Si la nouvelle constitution burkinabè autorise dorénavant le vote des Burkinabè vivant à l’étranger, elle comporte des dispositions, notamment les documents admis pour accomplir ce droit, qui soulèvent des passions et des polémiques au sein de la diaspora. En effet, seuls la carte nationale burkinabè et le passeport seront autorisés pour le vote. Quid de la carte consulaire ?

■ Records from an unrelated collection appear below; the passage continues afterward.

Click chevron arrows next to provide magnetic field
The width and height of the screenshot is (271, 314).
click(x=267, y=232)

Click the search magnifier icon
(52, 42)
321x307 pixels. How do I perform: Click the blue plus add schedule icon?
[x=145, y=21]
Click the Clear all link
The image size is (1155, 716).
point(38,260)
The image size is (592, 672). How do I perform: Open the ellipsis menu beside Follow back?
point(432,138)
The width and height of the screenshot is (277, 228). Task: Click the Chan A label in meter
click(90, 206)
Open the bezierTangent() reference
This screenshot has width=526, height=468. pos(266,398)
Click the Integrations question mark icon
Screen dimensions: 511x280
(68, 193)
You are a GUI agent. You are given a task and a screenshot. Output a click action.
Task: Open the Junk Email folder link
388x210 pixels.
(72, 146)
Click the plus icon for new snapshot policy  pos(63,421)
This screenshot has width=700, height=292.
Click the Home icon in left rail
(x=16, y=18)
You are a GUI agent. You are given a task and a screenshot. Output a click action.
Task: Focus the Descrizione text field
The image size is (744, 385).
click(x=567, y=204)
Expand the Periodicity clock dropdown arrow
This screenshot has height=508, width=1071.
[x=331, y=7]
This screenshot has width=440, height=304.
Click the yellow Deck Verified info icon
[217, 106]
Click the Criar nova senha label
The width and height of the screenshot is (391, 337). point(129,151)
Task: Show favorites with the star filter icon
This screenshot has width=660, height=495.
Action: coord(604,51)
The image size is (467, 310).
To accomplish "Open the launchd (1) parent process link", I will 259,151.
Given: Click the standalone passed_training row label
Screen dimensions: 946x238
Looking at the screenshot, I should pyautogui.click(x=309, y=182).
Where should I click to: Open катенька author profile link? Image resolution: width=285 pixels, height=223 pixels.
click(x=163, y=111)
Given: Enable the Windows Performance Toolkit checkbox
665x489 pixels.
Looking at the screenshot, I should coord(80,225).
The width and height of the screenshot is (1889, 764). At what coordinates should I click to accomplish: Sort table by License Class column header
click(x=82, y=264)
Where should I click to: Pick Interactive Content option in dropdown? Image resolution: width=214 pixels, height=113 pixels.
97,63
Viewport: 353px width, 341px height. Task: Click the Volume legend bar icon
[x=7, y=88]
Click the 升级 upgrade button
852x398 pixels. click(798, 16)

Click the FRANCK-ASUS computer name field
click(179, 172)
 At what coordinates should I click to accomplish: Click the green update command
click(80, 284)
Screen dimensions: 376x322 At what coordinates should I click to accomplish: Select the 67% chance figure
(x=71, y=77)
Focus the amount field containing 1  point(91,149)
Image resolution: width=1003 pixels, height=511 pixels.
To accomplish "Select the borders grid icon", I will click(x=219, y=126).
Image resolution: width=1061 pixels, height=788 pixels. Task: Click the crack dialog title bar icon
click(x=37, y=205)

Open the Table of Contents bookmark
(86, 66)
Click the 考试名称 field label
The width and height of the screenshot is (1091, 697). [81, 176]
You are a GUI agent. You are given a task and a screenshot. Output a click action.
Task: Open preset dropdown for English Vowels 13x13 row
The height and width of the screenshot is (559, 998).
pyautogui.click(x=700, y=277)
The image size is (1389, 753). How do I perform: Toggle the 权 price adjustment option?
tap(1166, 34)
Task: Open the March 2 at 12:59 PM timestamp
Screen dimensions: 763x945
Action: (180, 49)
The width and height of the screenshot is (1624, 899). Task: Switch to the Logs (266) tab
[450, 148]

Pour le dernier né des mouvements politiques de la diaspora burkinabè, (Il a été porté sur les fonts baptismaux le 7 avril 2018), «C’est le moment» présidé par Moumouni Pograwa, il n’y a pas lieu de s’inquiéter et de s’alarmer. A en croire le président de ce mouvement, le gouvernement du Burkina Faso, a tout prévu pour permettre à tous les Burkinabè de l’étranger, de prendre part aux élections prochaines, car la diaspora n’a pas lutté durant des années pour juste obtenir le droit de vote, a-il-a jouté. Selon l’orateur, le gouvernement burkinabè à rassurer la diaspora, en ce qu’il leur fera établir  sur place, des documents administratifs, en occurrence les cartes nationales burkinabè, en lieu et place de la carte consulaire, qu’il a toujours dénoncée et combattue, «car elle ne garantie pas une fiabilité et une transparence pouvant servir de pièce de vocation», a-t-il indiqué.

C’est pourquoi, d’ores et déjà, par la voix de son président, ce mouvement se réjoui, car le droit de vote de la diaspora est désormais un acquis, et apporte son soutien total au gouvernement et aux élus burkinabè, qui ont tenu compte de leurs droits et de leurs revendications.

A cet effet, en Côte d’Ivoire, le mouvement «C’est le moment» compte entreprendre une série de meetings de sensibilisation dans les grandes villes du pays, à partir du samedi 11 août prochain.  Le premier du genre aura lieu à Bouaké, deuxième ville de la Côte d’Ivoire.